* **Consigne**
Pour chacune des affirmations (a), (b) et (c), dites par oui ou par non si elle concorde avec l’extrait sur Le confesseur sauvage, et citez à l’identique les mots du texte qui tranchent. (a) L’album rassemble cinq nouvelles graphiques. (b) Le dessin de l’album est entièrement en couleurs. (c) Le mutant devenu poulpe fait s’épancher ses semblables en leur posant un tentacule sur l’épaule.

* **Extrait du document**

----------------

Après que Fluide glacial a réédité il y a quelques mois sous le titre Certains l’aiment noir les histoires macabres qu’il publiait dans les années 1980 dans le mensuel éponyme fondé par Gotlib, voilà que Philippe Foerster leur donne une suite. Sur la même ligne de crête loufoque, entre fantastique et humour noir, Le confesseur sauvage rassemble cinq nouvelles graphiques qui frappent par la qualité de leur écriture, la puissance du dessin en noir et blanc tout juste éclairé par une couleur d’accompagnement, et la maîtrise du concept qui transcende tout l’album.
Les récits sont en effet unifiés par un même point de départ : une catastrophe nucléaire a transformé une partie des habitants de la ville de Tchernobourg en de monstrueux mutants. L’un d’eux, devenu poulpe, a le don, lorsqu’il pose l’un de ses tentacules sur l’épaule d’un de ses semblables, de l’amener instantanément à s’épancher. Ces sortes de "confessions" recueillies par ce "poulpe empathique" constituent les cinq histoires regroupées dans un album grinçant à souhait.

----------------

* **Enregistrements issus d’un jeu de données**

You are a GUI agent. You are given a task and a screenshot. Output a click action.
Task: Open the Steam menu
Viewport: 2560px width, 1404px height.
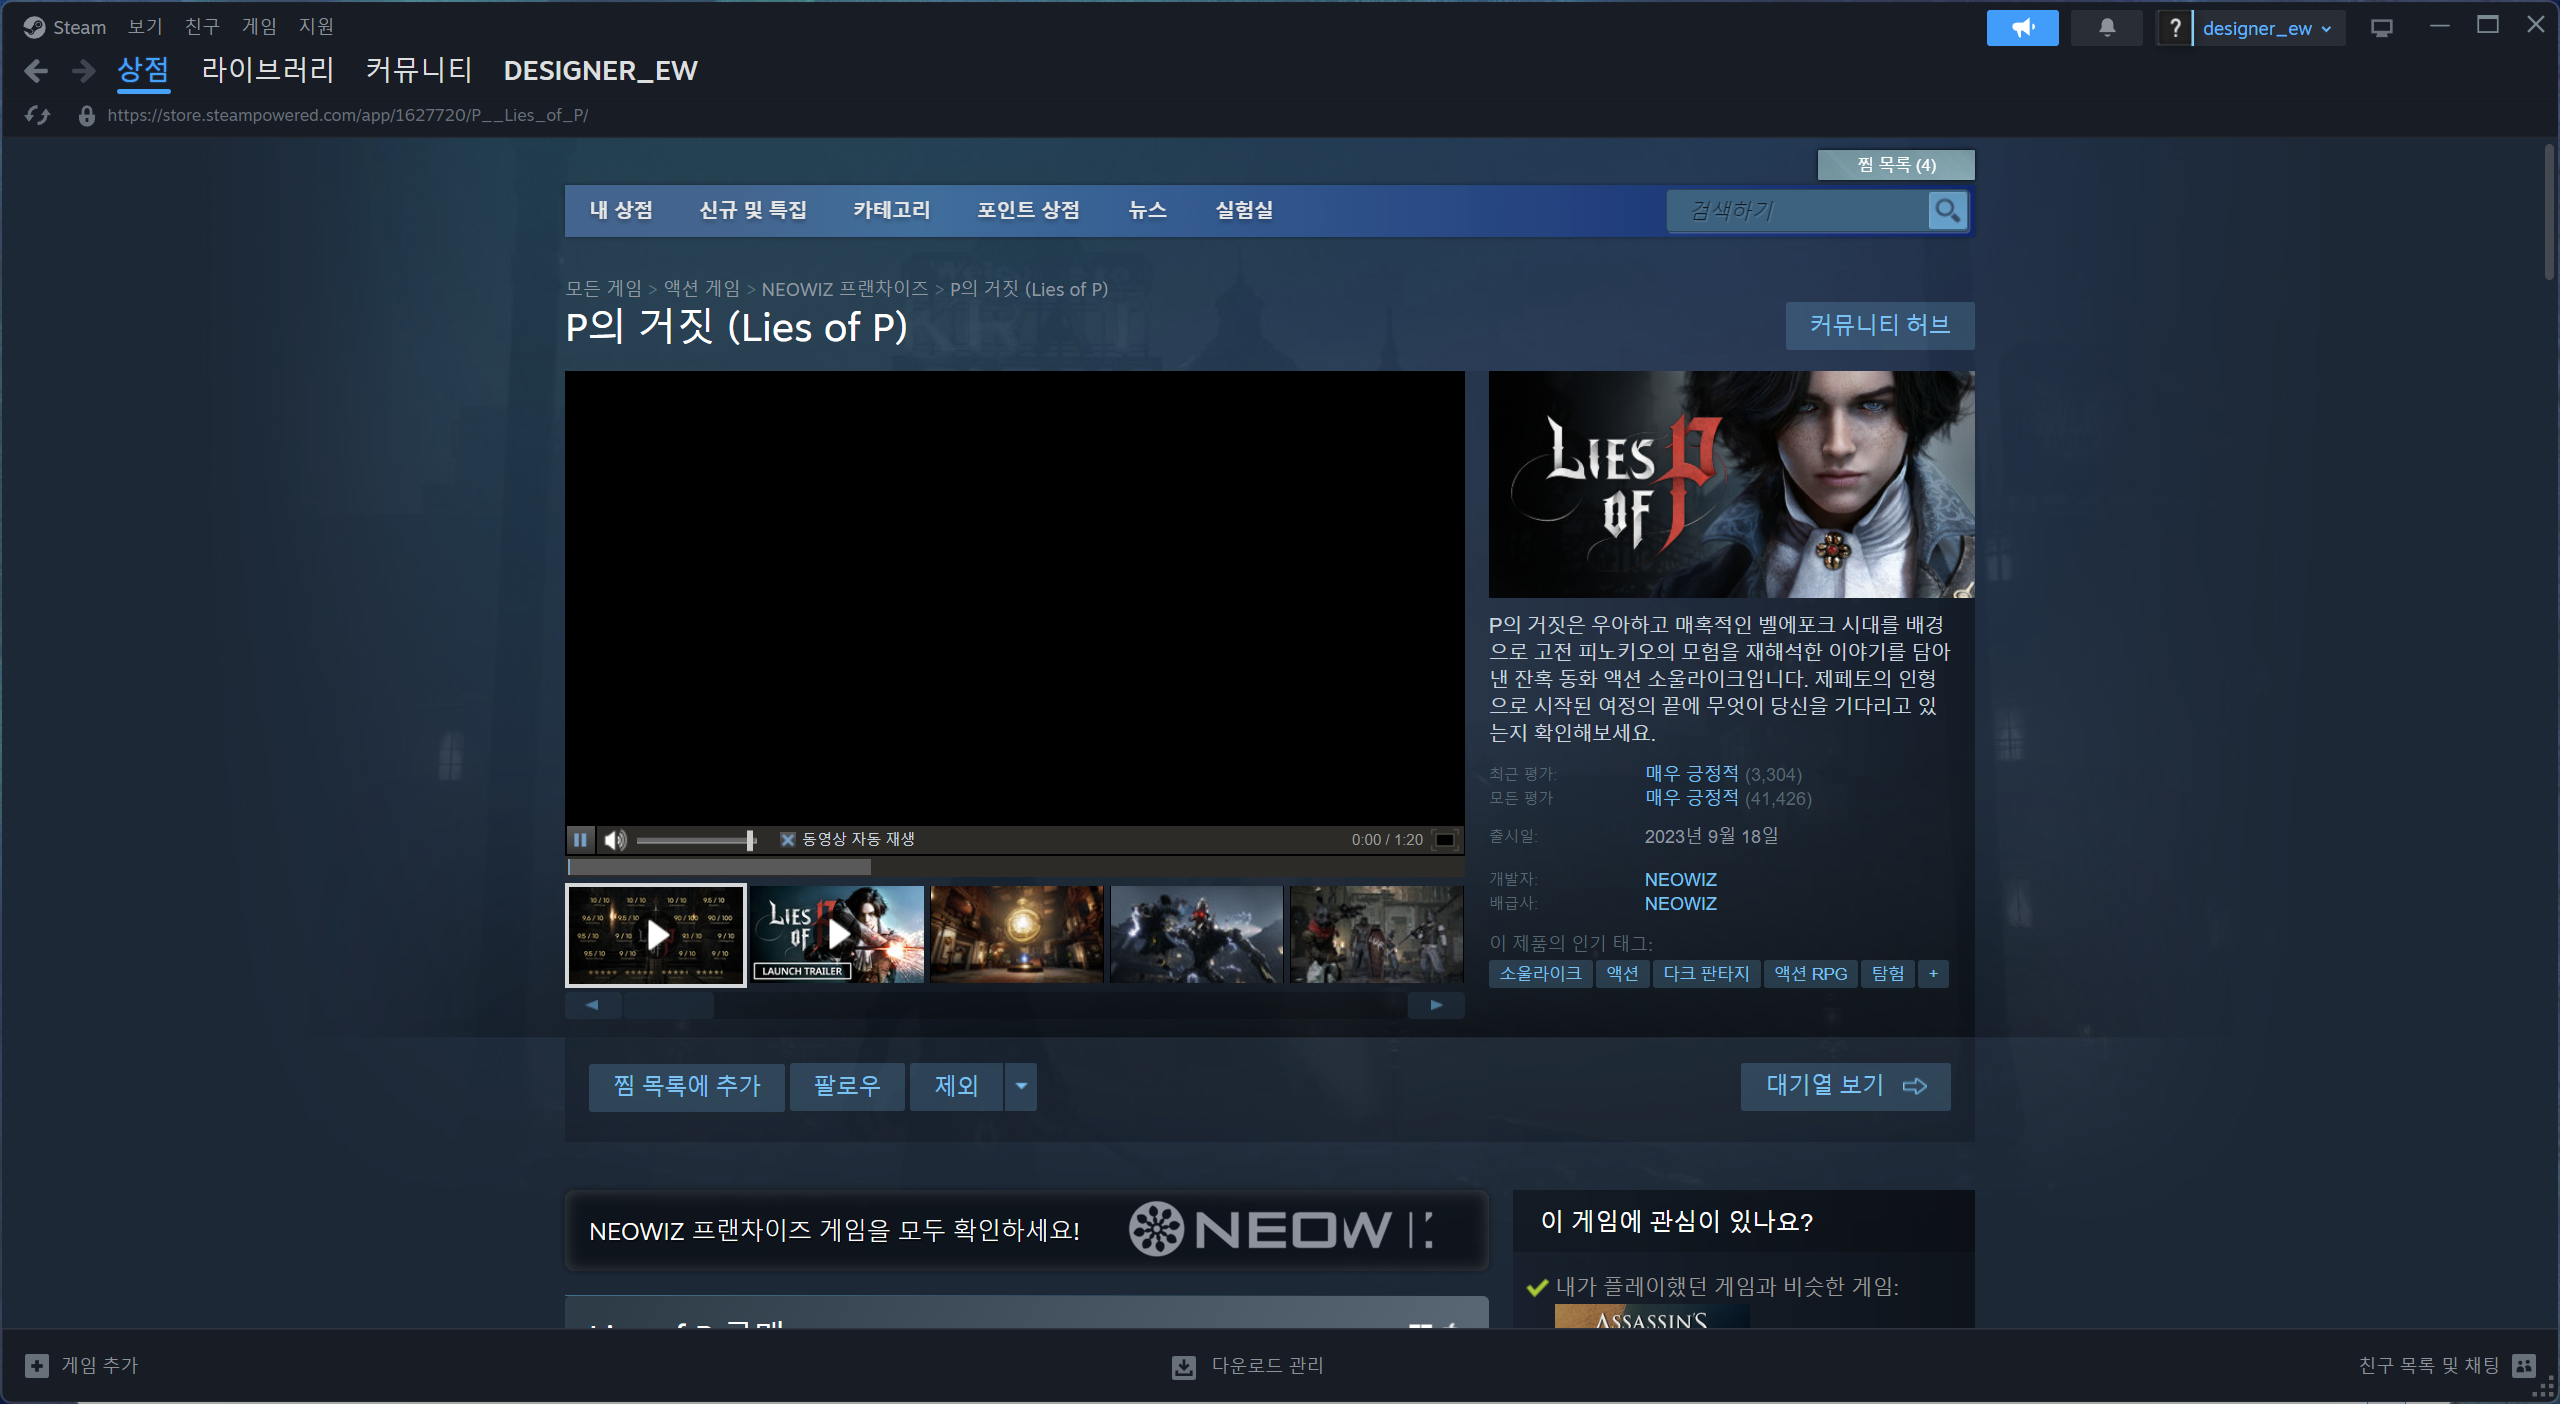pyautogui.click(x=66, y=27)
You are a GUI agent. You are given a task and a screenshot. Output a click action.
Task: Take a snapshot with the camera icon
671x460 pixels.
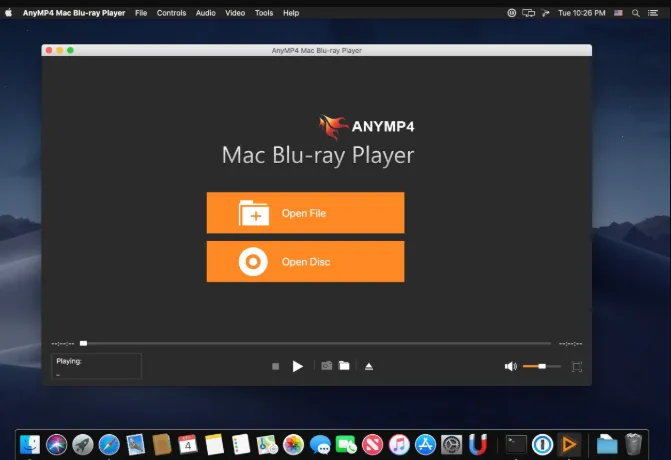(x=327, y=366)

----------------

* **Corrigé**
(a) Oui : « Le confesseur sauvage rassemble cinq nouvelles graphiques ».
(b) Non : « la puissance du dessin en noir et blanc tout juste éclairé par une couleur d’accompagnement ».
(c) Oui : « lorsqu’il pose l’un de ses tentacules sur l’épaule d’un de ses semblables, de l’amener instantanément à s’épancher ».